REQUIRED ACTION: Could you please retype all of the data below exactly?
---------- GIVEN DATA
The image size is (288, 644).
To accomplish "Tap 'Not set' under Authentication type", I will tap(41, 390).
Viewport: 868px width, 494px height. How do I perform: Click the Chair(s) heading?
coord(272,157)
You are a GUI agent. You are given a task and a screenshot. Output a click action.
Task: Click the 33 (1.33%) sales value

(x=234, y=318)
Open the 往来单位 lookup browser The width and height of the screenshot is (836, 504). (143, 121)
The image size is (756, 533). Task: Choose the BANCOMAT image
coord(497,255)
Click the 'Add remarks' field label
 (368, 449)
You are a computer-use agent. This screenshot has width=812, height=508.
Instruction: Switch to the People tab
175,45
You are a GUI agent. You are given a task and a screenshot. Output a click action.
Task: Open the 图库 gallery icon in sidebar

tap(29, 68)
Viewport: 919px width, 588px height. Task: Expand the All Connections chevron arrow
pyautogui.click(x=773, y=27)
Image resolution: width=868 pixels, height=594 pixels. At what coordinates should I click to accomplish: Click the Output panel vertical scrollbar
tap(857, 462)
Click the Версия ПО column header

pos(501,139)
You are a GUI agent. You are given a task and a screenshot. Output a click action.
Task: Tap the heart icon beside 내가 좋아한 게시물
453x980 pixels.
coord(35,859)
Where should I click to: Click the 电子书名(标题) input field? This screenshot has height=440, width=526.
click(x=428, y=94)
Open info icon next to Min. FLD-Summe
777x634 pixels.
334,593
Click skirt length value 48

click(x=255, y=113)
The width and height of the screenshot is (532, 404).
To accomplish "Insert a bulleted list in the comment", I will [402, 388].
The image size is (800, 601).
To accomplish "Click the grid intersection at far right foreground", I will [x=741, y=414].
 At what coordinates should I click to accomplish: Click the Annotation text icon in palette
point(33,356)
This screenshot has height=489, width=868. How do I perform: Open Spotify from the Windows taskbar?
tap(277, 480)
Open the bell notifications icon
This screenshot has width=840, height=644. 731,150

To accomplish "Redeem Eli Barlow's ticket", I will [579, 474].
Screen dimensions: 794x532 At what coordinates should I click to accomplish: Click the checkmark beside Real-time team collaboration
--------------------
SOLUTION FOR THIS TASK:
The image size is (288, 644).
To accomplish "Tap 'Not set' under Authentication type", I will tap(41, 390).
Viewport: 868px width, 494px height. How do I perform: Click the Chair(s) heading?
coord(272,157)
You are a GUI agent. You are given a task and a screenshot. Output a click action.
Task: Click the 33 (1.33%) sales value

(x=234, y=318)
Open the 往来单位 lookup browser The width and height of the screenshot is (836, 504). (143, 121)
The image size is (756, 533). Task: Choose the BANCOMAT image
coord(497,255)
Click the 'Add remarks' field label
 (368, 449)
You are a computer-use agent. This screenshot has width=812, height=508.
Instruction: Switch to the People tab
175,45
You are a GUI agent. You are given a task and a screenshot. Output a click action.
Task: Open the 图库 gallery icon in sidebar

tap(29, 68)
Viewport: 919px width, 588px height. Task: Expand the All Connections chevron arrow
pyautogui.click(x=773, y=27)
Image resolution: width=868 pixels, height=594 pixels. At what coordinates should I click to accomplish: Click the Output panel vertical scrollbar
tap(857, 462)
Click the Версия ПО column header

pos(501,139)
You are a GUI agent. You are given a task and a screenshot. Output a click action.
Task: Tap the heart icon beside 내가 좋아한 게시물
453x980 pixels.
coord(35,859)
Where should I click to: Click the 电子书名(标题) input field? This screenshot has height=440, width=526.
click(x=428, y=94)
Open info icon next to Min. FLD-Summe
777x634 pixels.
334,593
Click skirt length value 48

click(x=255, y=113)
The width and height of the screenshot is (532, 404).
To accomplish "Insert a bulleted list in the comment", I will [402, 388].
The image size is (800, 601).
To accomplish "Click the grid intersection at far right foreground", I will [x=741, y=414].
 At what coordinates should I click to accomplish: Click the Annotation text icon in palette
point(33,356)
This screenshot has height=489, width=868. How do I perform: Open Spotify from the Windows taskbar?
tap(277, 480)
Open the bell notifications icon
This screenshot has width=840, height=644. 731,150

To accomplish "Redeem Eli Barlow's ticket", I will [579, 474].
Screen dimensions: 794x532 At what coordinates should I click to accomplish: Click the checkmark beside Real-time team collaboration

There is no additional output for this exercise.